Yes, as unbelievable as it sounds, there are still PhDs in the Harvard faculty lounge that are happy to stand by these arguments. Although, how many Marxist professors, however, would like to turn in their US passports and go to live in Cuba? The healthcare and education are great, right? And…it’s a society founded on social justice, right?
Well, how “socially just” is it, when the most basic consumers staples are inaccessible to the general population, but readily available to crooked political and military figures on the black market, connected to the Cuban Communist Party?
In Cuba, chicken, beans, rice, eggs, and soap are a luxury..rationed by the government. Yes, in 2019, a mere 90 miles from Florida shores…working class people can not afford beans and rice…the very staples of the Latin American diet for centuries. When was the last time you ever heard of workers in a capitalist society complaining that they could not buy rice, beans, or eggs?
In a free-market economy, even people working at minimum wage jobs can buy all the chicken, rice, beans, eggs, and soap they could possibly wish to consume. Even in the lowest wage states in the United States, workers earning a mere $10 an hour can buy all the soap, rice, beans, and chicken they’d need for a week with an hour or two of work.
Let’s do the math here: two pounds of chicken: $6. A two pound bag of rice $1.50. A bag of beans $2. A bar of soap $1. A dozen eggs $2. So, for a grand total of $12.50 (one hour’s work for well over 90% of the population), any American who is working can have all the rice, eggs, beans, and chicken they want for a week, and all the soap with which they desire to lather themselves up. Of course, they have 39 other hours in the work week to pay for other goods and services.
In Cuba, the workers’ paradise, these items are in short supply. While the Cuban government blames the usual suspect (the United States), economists have fingered another culprit:
“Commerce Minister Betsy Díaz Velázquez told the state-run Cuban News Agency that various forms of rationing would be employed in order to deal with shortages of staple foods. She blamed the hardening of the U.S. trade embargo by the Trump administration.
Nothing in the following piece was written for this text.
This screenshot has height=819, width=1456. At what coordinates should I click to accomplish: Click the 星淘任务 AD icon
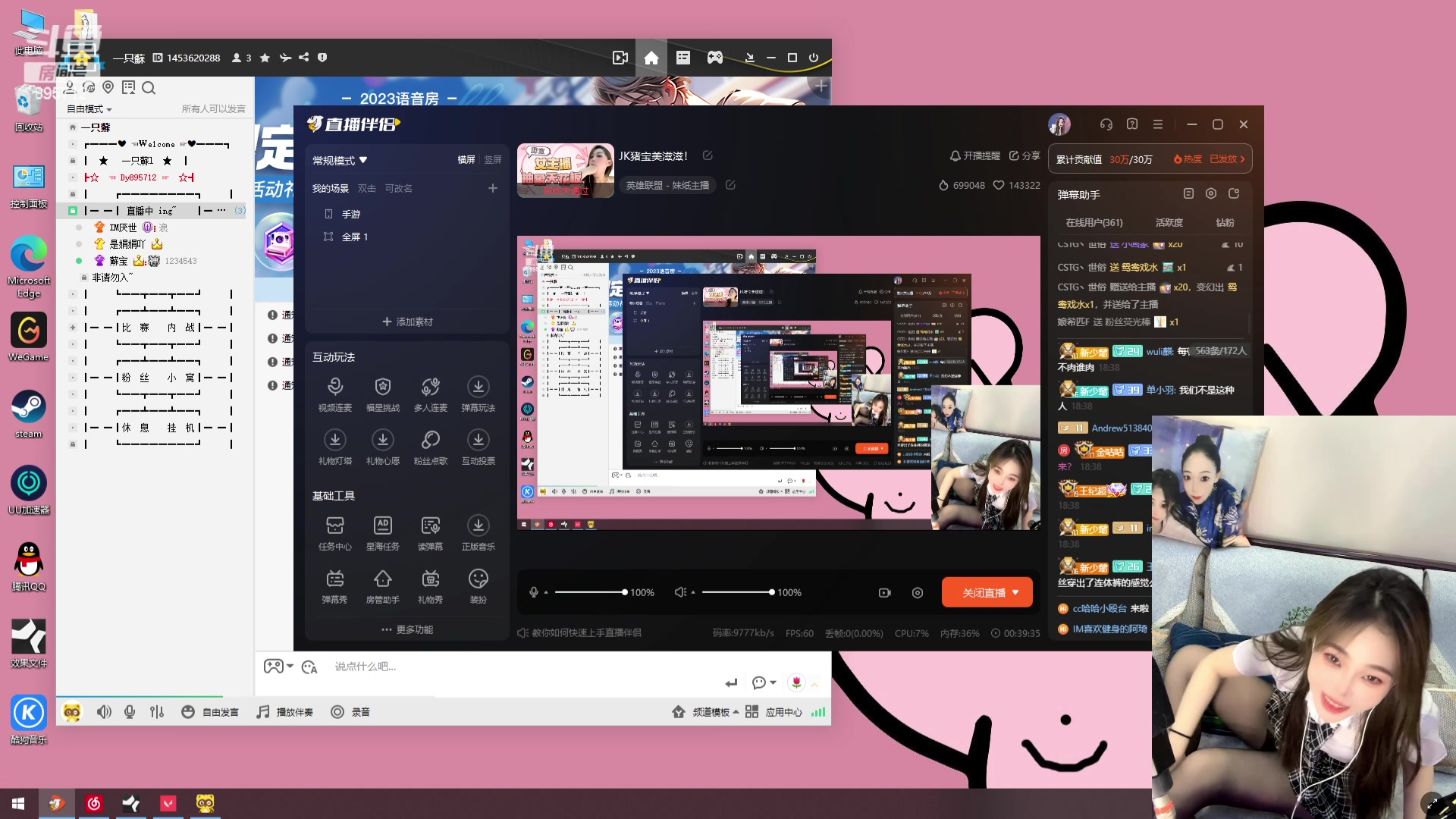pyautogui.click(x=382, y=526)
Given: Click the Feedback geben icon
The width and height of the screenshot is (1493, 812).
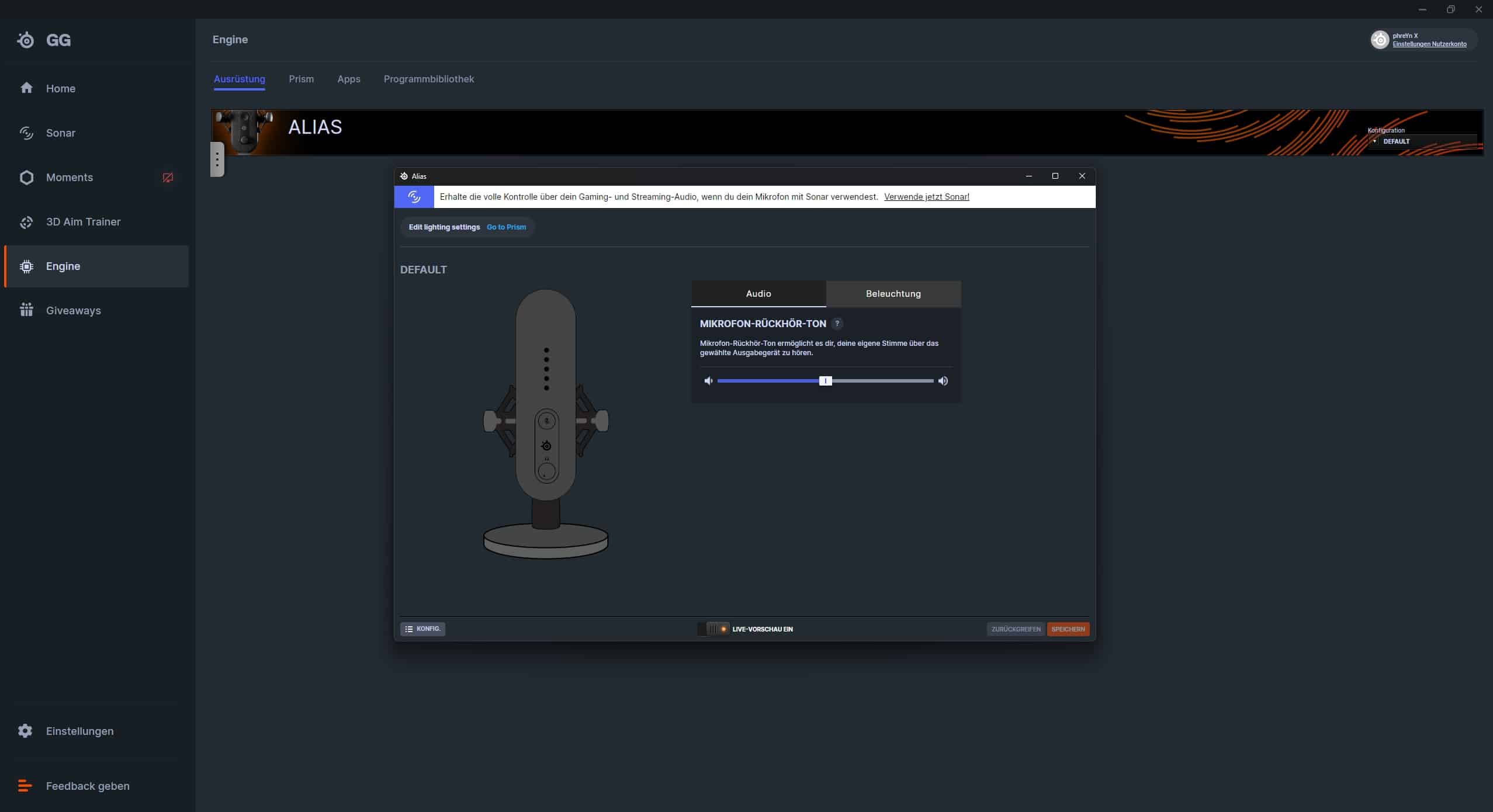Looking at the screenshot, I should pyautogui.click(x=25, y=786).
Economists give equal or greater blame to a plunge in aid from Venezuela, where the collapse of the state-run oil company has led to a nearly two-thirds cut in shipments of subsidized fuel that Cuba used for power and to earn hard currency on the open market.”
Well, fancy that! Who would have ever thought that when the spigot of free money from Venezuela was turned off, that the most basic sustenance would disappear as well?
There has never been a single economic success coming out of Cuba. It is a beggar nation that has never been self-sufficient, prosperous, or successful in any way, other than inducing many of its citizens to risk death by fleeing the country.
Cuba has been a complete and total economic failure for 60 years, and the only reason it never collapsed was due to massive cash payments from the Soviet Union, then from Venezuela. Guess what? Venezuela is running out of money and oil to give away. Cuba is in serious trouble.
Despite their incompetence, don’t ever expect the Cuban Communist Party to admit that its policies are a failure, and open up the economy. The entire economy is still run and heavily controlled by the government and the military. Economic competition and entrepreneurship are an anathema to Cuba, despite whatever small gains have been made.
A workers paradise? Not so much.
The government can implement whatever ridiculous centrally-planned distribution scheme it wants for basic consumer items.
Cuban “social justice” sure doesn’t seem to have deterred millions of Cubans from leaving the island on an annual basis.
Cuba has two choices: they can truly open up the economy…or they can look for another host to infect and leech off of.